Anecdotal evidence about human travel is plentiful. But quantifying human movement and dispersal, and then applying general principles to those data, is not straightforward. Elsewhere in this issue, a group of theoretical physicists describe how they have taken an ingenious approach to the problem (D. Brockmann et al. Nature 439, 462–465; 2006). They use the dispersal of dollar bills within the United States as a proxy measurement for human movement.

The researchers analysed data on the peregrinations of more than half-a-million US dollar bills recorded over a five-year period on an online bill-tracking system ( This allowed them to quantify even statistically rare events with high reliability. They found that the movement of dollar bills resembles enhanced diffusion, or ‘superdiffusion’. Long-distance jumps are disproportionately important in the distribution of travelling distances. And this distribution decays as a power law reminiscent of ‘Lévy flights’, which are characterized by many short steps interspersed with long-distance jumps.

The result may seem unsurprising — most cash transactions are carried out locally, but every now and again someone departs and uses the bill at a distant location. The beauty is that actual numbers can now be put on the process.


Although the observed distribution of travelling distances implies superdiffusion, however, this process is attenuated by the tendency of bills to remain in the same area for longer than might be expected given the overall pattern of movement. Thus, human travelling behaviour apparently involves disproportionately long waiting times between displacements as well as jumps without any characteristic distance scale.

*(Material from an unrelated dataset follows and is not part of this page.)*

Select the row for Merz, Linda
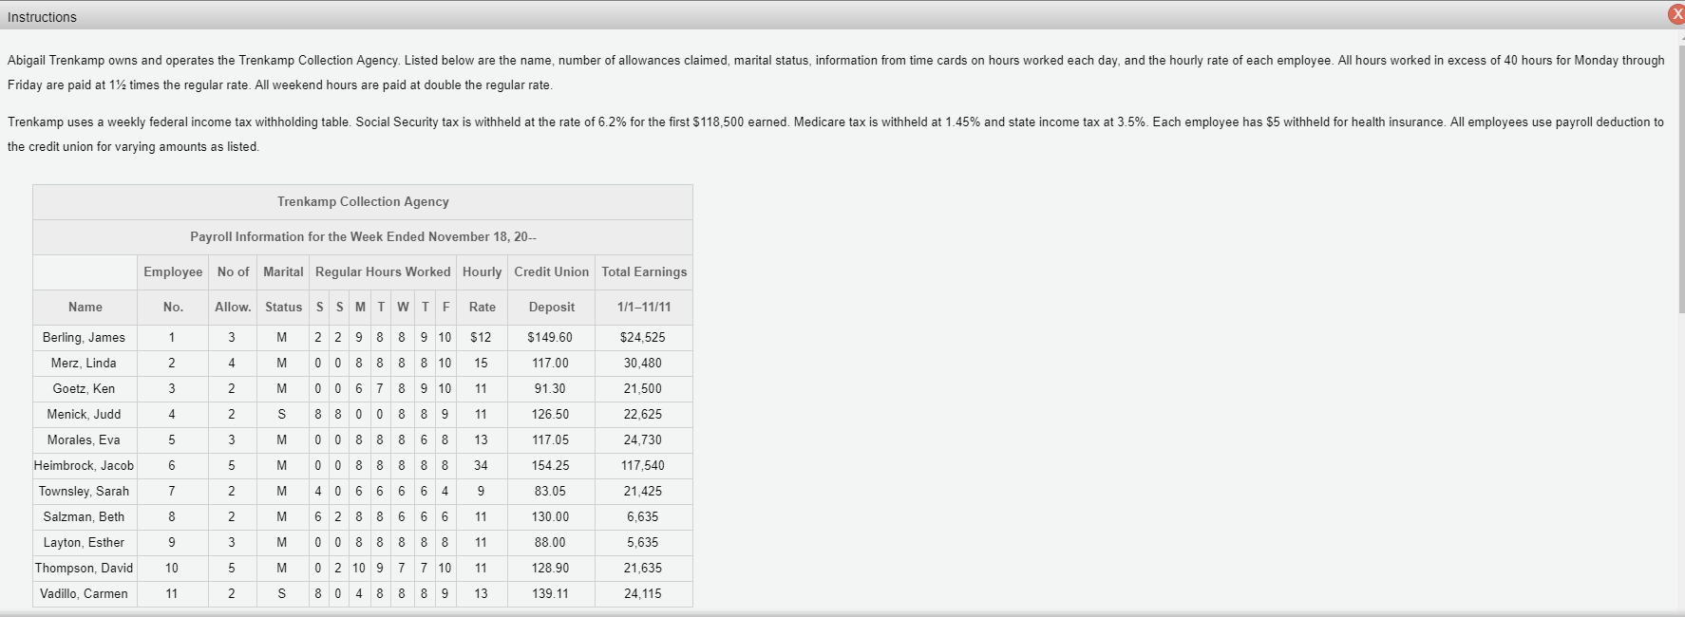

But how well do bill trajectories reflect actual human movement? Happily, the authors find that data on passenger travel on the US aviation network, and long-distance human travel information published by the US Bureau of Transportation Statistics, agree well with the results based on dollar-bill trajectories.

This research is more than a curiosity — epidemiologists could in principle use quantitative information on human movement to understand better how infectious diseases such as influenza spread.